Sounds simple enough, right? There are plenty of “what ifs” that anyone can think of, but there is surprisingly little red tape involved, and lots of pressing moral imperatives to make a huge difference in the lives especially of children being held.
We Talked to a Woman Whose Family Decided to Sponsor Asylum-Seekers to Find Out What it’s Like
Christie is a married mom of two, living in Northern Illinois. Here are her thoughts on sponsoring a mother and daughter from El Salvador.
How did you find out about sponsorship?
My husband and I talked about how we’d like to house immigrants in need of housing so they didn’t have to be in detention. We were somewhat familiar with alternatives to detention, so we did a little more research on it. We reached out to others who were currently sponsoring as well.
What emotionally moved you to do so?
Ultimately, what it comes down to for me is the core belief that we have a responsibility to take care of each other. There is no reason I was lucky enough to be born into a safe environment while others weren’t. There but for the grace of god go we all, right? So if we’re lucky enough to have safety and more than we need, then we have an obligation to share that with others. It isn’t up to me to assess the why or how that brought them here; all that matters is that they are here and they need a place to live and be safe.
How did your family feel about this decision?
My husband and I were on the same page about it. The kids were a little confused at first, and there was a transition process involved, but overall our entire family — including extended family — have been supportive. That isn’t to say there weren’t adjustments to be made and there was a bit of a leap of faith involved since we didn’t know each other before jumping into living together, but choosing to focus on the humanity in others — including strangers — we all were comfortable with it.
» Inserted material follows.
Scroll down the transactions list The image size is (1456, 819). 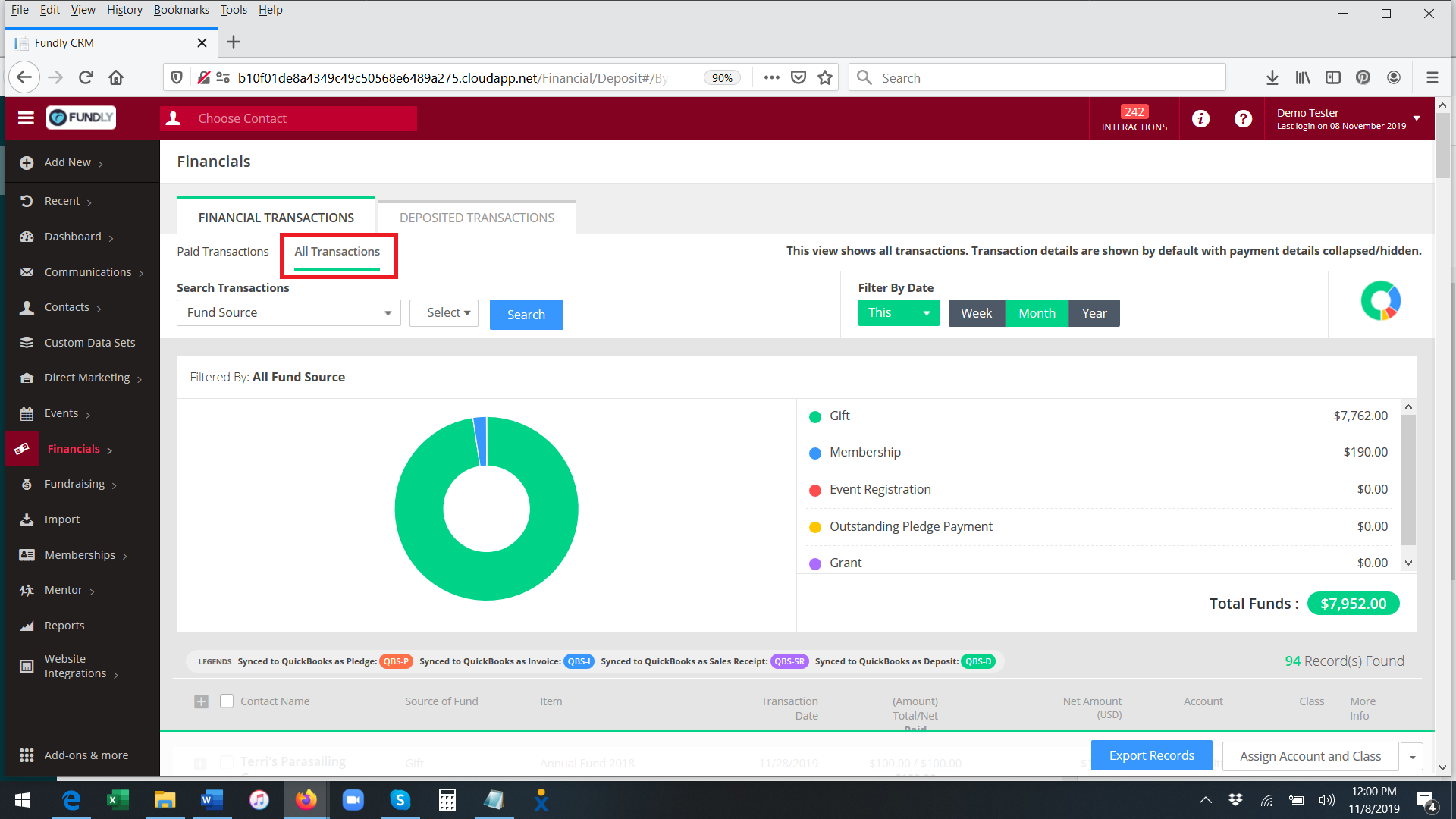tap(1408, 562)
How do they feel about it now?
My kids think of them as pseudo-family. There are typical spats like those between siblings or kids who share living space and spend a lot of time together, but ultimately, I think that’s a sign that they are all comfortable enough to be themselves. We’ve had lots of conversations with our sons about how things might not seem “fair” right now and how we expect more of them, but that’s because they have plenty of advantages in life and when you have those advantages, you have a greater responsibility to care for those who don’t.
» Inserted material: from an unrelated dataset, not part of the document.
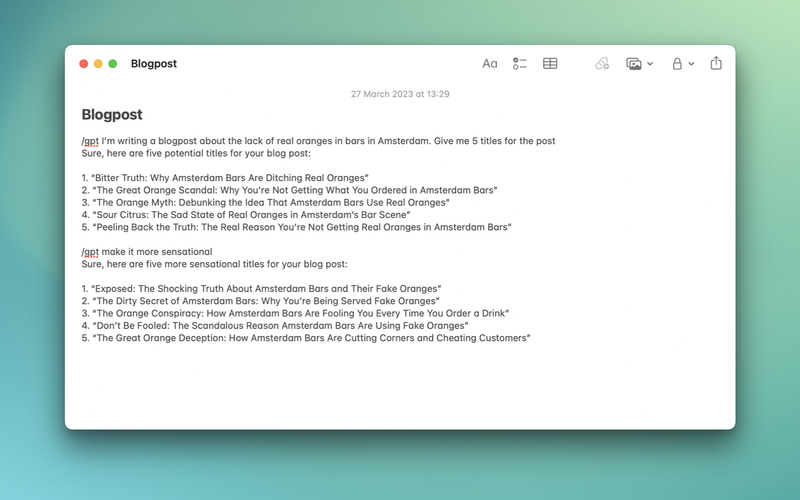The image size is (800, 500).
Task: Place cursor in the bold Blogpost heading
Action: click(112, 115)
What was the process like for getting approved? Was there money involved?
The approval process involved several conversations/interviews with the folks at SURJ/Asylum Sponsorship Project.
The immediate financial requirements vary depending on whether released on bond or recognizance. The upfront costs for us included paying for travel costs to get here (airline tickets or bus tickets) and there are several ongoing expenses as well since asylum seekers can’t seek a work permit for at least 150 days. Some people crowdsource to cover ongoing expenses. We also found pro bono legal help, but that’s an added expense. And most people give their “compas” (which is short for companero/companera) spending cash each week/month for personal items.
How long did it take?
We started the process in October or November 2018, and they arrived in late December of 2018. Others have the process take much longer, especially if they are currently in detention and need to go before a judge to seek release.
What is your wish for everyone to know about sponsorship?
That is a real option to really do something and have an immediate impact. You don’t need a lot of space to sponsor. We don’t live in a big house at all and I think there was even someone who had a pregnant woman living in their living room because it was the only space they had available. To see a 6-year-old girl spending an afternoon playing with other kids, doing cartwheels in the backyard, and going to school is a constant reminder that detention is absolutely no place for a child. EVER.